So for the last few weeks, Julianne has been researching the study, contacting the doctor who started the study, contacting nutritionists for their feedback, and looking for recipes. Although a menu of bacon, eggs, and steak sound great to me, Isabella might not find it too appetizing. We've offered her numerous high protein/fat items and she's refused them, but frankly, she's refused pretty much everything that we've offered (including ice cream and cake). We're just hoping that's because of nausea from the chemo and that she'll begin eating shortly. But this is going to be a very hard diet to maintain - just imagine a kid not being able to have birthday cake or ice cream? But if it keeps the cancer cells from growing, it'll be worth it.

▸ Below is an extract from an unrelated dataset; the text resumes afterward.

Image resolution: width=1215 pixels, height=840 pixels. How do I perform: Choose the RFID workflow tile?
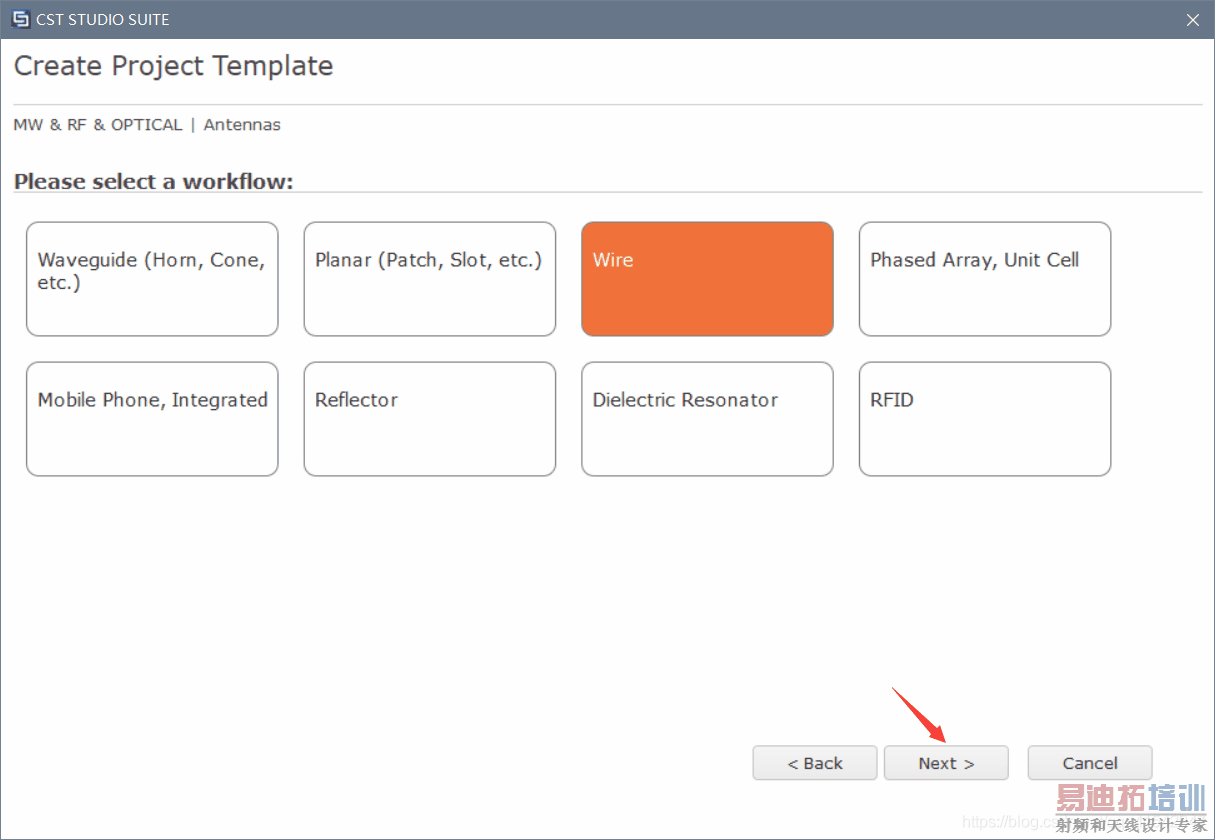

A Difficult Week Ends Better

The chemo hit Isabella pretty hard for most of the week. She was very nauseous most of the week and did not want to eat or drink anything, which caused her to be very lethargic. We were getting pretty worried about her last night and were trying to force her to eat or drink anything. This would cause her cry and get so worked up that she would then immediately throw anything up.

Fortunately, we had an appointment today to go into Hassenfeld children's clinic at NYU to get another chemo treatment (Vincristine). This is given as a quick push through her port. While at the clinic, they gave her IV fluids, which immediately perked her up and gave her energy. It was like she was a new kid. But they are still worried about her weight loss, so we have another appointment on Monday.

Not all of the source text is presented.